野村不動産マスターファンド、堅調な運用で注目集める―1兆円超のポートフォリオ拡大と高い分配金利回り

総合型J-REITとして確立した地位

野村不動産グループが支援する野村不動産マスターファンド投資法人(3462)が、不動産投資市場で注目を集めています。2026年3月現在、同法人のポートフォリオは285物件、取得価格合計1兆995億円に達し、国内有数の総合型J-REITとしての地位を確立しています。

この規模の大きさは、単なる数字ではなく、投資家にとって重要な意味を持っています。物件数で分散を効かせることで、特定の地域やセクターのリスクを低減させることができるからです。同時に、野村不動産グループという強力なスポンサーの支援を背景に、安定した運用体制が構築されているという点も、投資家から信頼を得ている要因となっています。

堅調な稼働率と分配金成長への道筋

野村不動産マスターファンドの運用成績は極めて堅調です。稼働率98.8%という高い水準を維持しており、テナントの退出リスクは限定的です。この高い稼働率は、ポートフォリオの質の高さを示す重要な指標であり、安定した賃料収入が見込めることを意味しています。

さらに注目すべきは、同法人が打ち出している明確な中期目標です。分配金をどう伸ばすかを具体的に示している点が、同種のREITの中でも特徴的とされています。具体的には、巡航分配金(売却益等を除く)は3年間で5パーセント前後の成長、実質分配金は3年間で8から9パーセント成長を目指し、今後3年で600億円から900億円程度の物件売却などを組み合わせて達成を狙っています。

これは、投資家にとって極めて透明性の高い情報開示となっており、将来の配当見通しをある程度確実に立てることができる環境を提供しています。

現在の分配金利回りと中期目標

2026年2月10日時点での足元の分配金予想は、2026年2月期が3,624円、2026年8月期が3,606円で、2期合計7,230円をもとにした予想分配金利回りは4.28パーセントです。この利回りは、現在の低金利環境下においても十分に魅力的な水準といえます。

中期的には、2028年2月期に1口当たり分配金3,740円から3,770円程度の目標を掲げています。これは足元の分配金から見ると約3~4%の年間成長を見込むものであり、現在の利回り水準が維持される見通しが立つということです。

安定した財務基盤が支える信用力

投資法人の財務基盤の堅牢性も、高く評価される要因となっています。LTV(ローン・トゥ・バリュー)は44.2%、固定金利比率は83.5%という安定した構成となっており、借り換え時の金利上昇リスクも限定的です。

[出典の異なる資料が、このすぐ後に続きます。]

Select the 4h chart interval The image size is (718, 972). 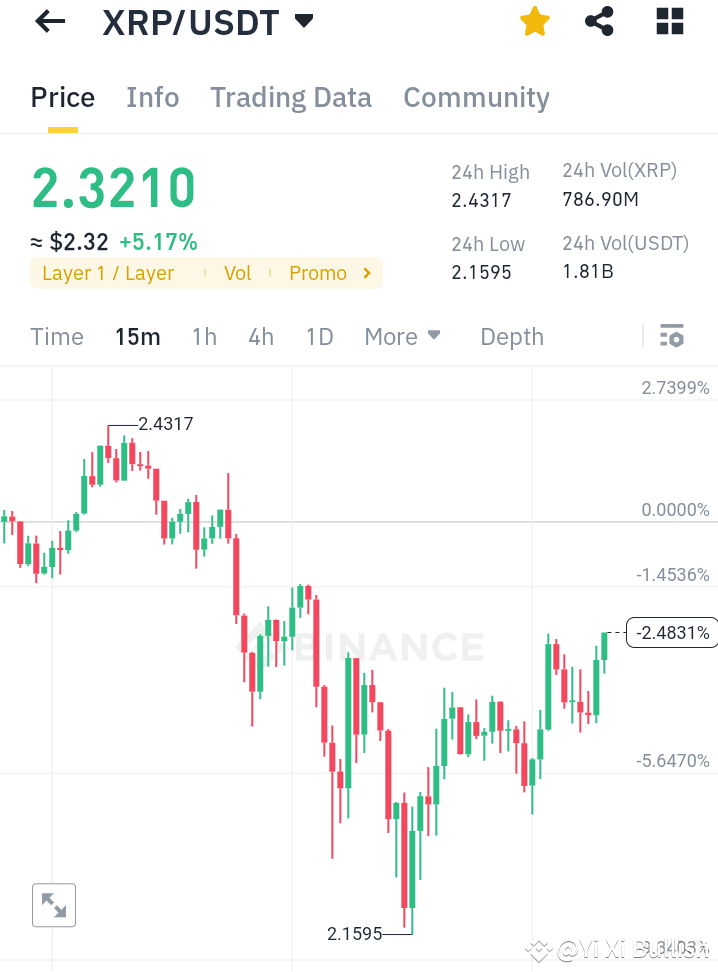pos(261,336)
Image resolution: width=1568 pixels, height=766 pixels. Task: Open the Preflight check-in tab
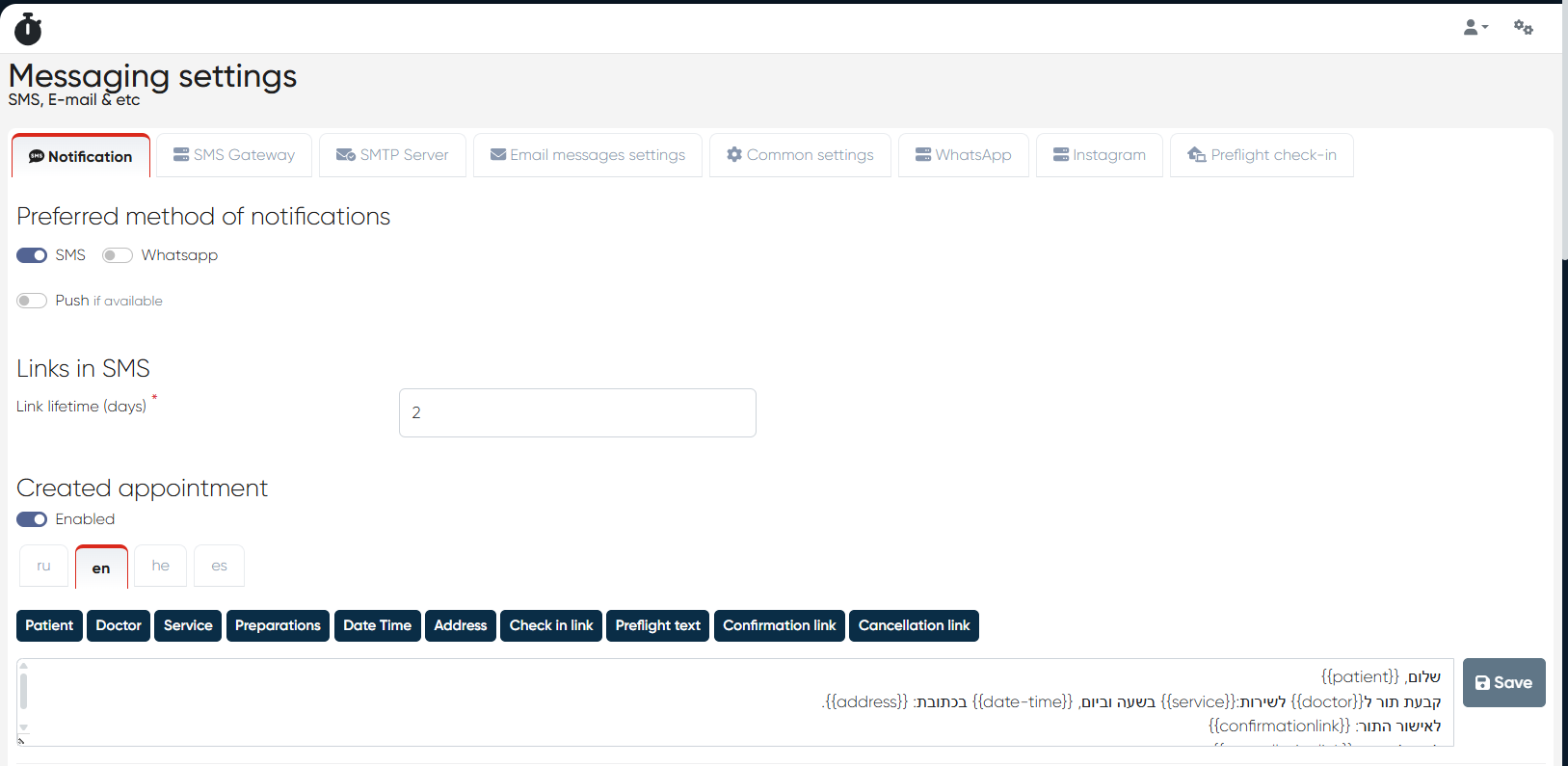[1262, 155]
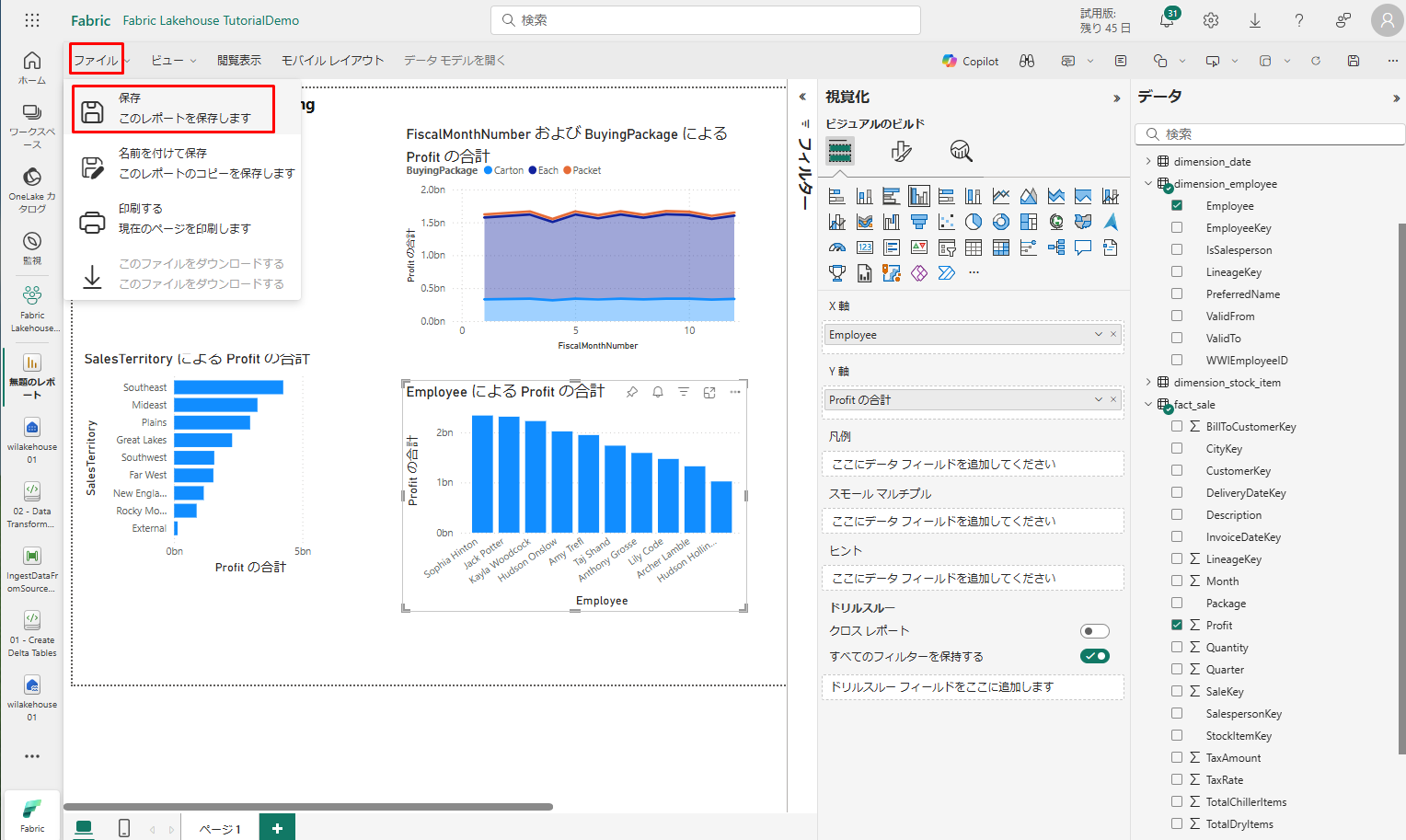1406x840 pixels.
Task: Click the save disk icon in toolbar
Action: click(1354, 61)
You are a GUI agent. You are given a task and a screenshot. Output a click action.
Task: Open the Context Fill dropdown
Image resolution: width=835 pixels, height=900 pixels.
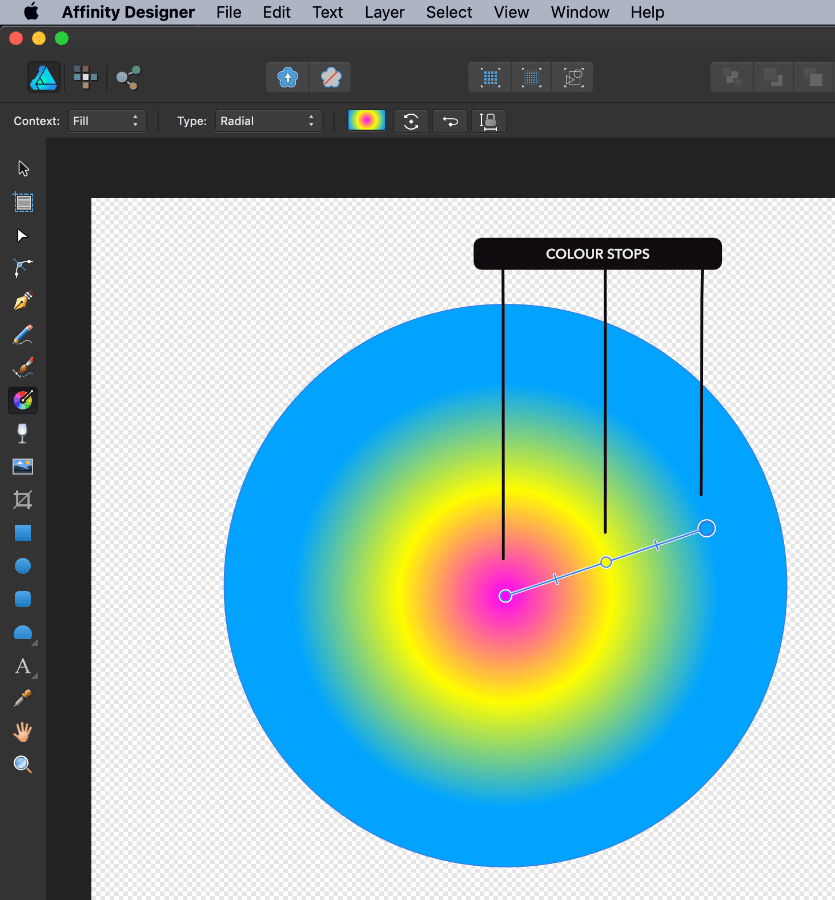tap(107, 121)
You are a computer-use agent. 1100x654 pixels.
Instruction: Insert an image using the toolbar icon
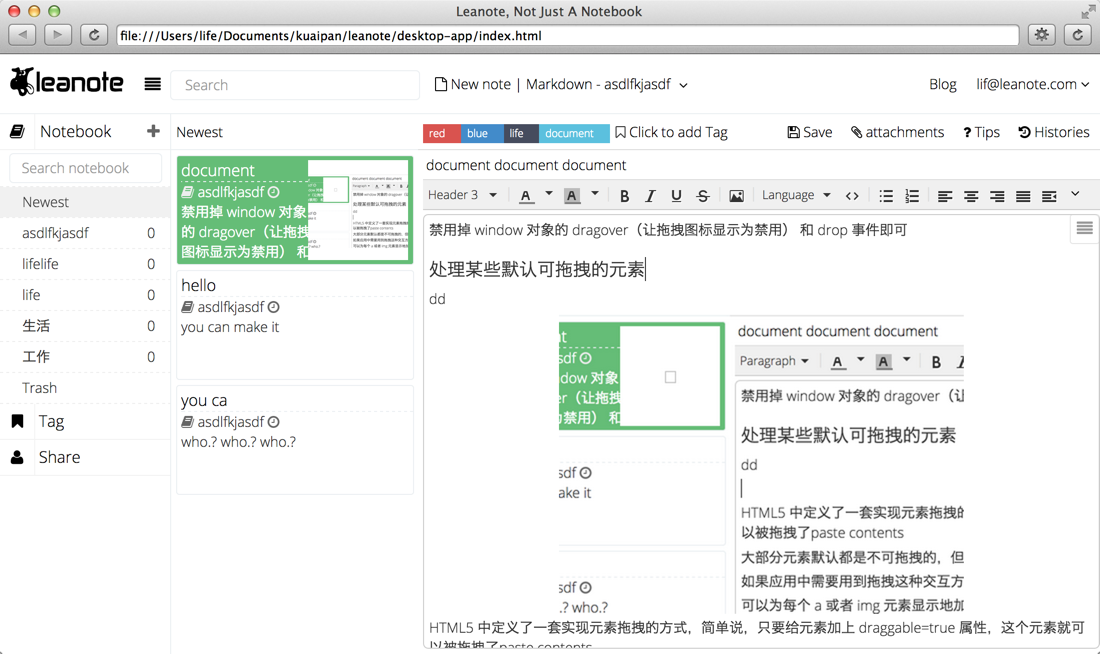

また、財務格付けについてもJCRからAA、R&IからAA-を取得しており、資金調達面での信用力が強固であることが認証されています。このように堅実な財務運営を行うことで、投資家に安心感を提供しているのです。

投資口価格の支え材料

現在のP/NAVは0.92倍と若干のディスカウントが存在していますが、これに対してP/NAVが0.9倍未満の状態が長期化した場合には自己投資口取得を検討すると述べられており、投資口価格の底堅さが確保されています。このような自社株買い的な施策は、投資家のダウンサイドリスクを軽減させる重要なメカニズムとなっています。

地域構成と将来の課題

一方で、ポートフォリオの投資比率は東京圏83.2パーセントと都心寄りとなっており、良くも悪くも東京の需給に影響されやすい構図であることは認識しておく必要があります。ただし、東京圏の不動産市場は堅調であり、現在のところ大きなリスク要因にはなっていません。

今後の成長戦略

2026年3月3日には、国内不動産の取得に関するお知らせが開示されるなど、ポートフォリオの拡大が着実に進行しています。売却益を4期に分散配分することで、分配金の安定性を保ちながら成長を実現しようとする戦略は、長期投資家にとって極めて理に適ったアプローチといえます。

結論

野村不動産マスターファンド投資法人は、1兆円超の大規模で分散されたポートフォリオ、98.8%の高い稼働率、4.28%の魅力的な分配金利回り、堅実な財務基盤、そして明確な中期成長目標を備えた、国内有数の総合型J-REITです。これらの要素が組み合わさることで、インカムゲイン重視の投資家にとって有力な投資対象となっています。今後の物件取得と賃料改定の動向に注視する価値があるといえるでしょう。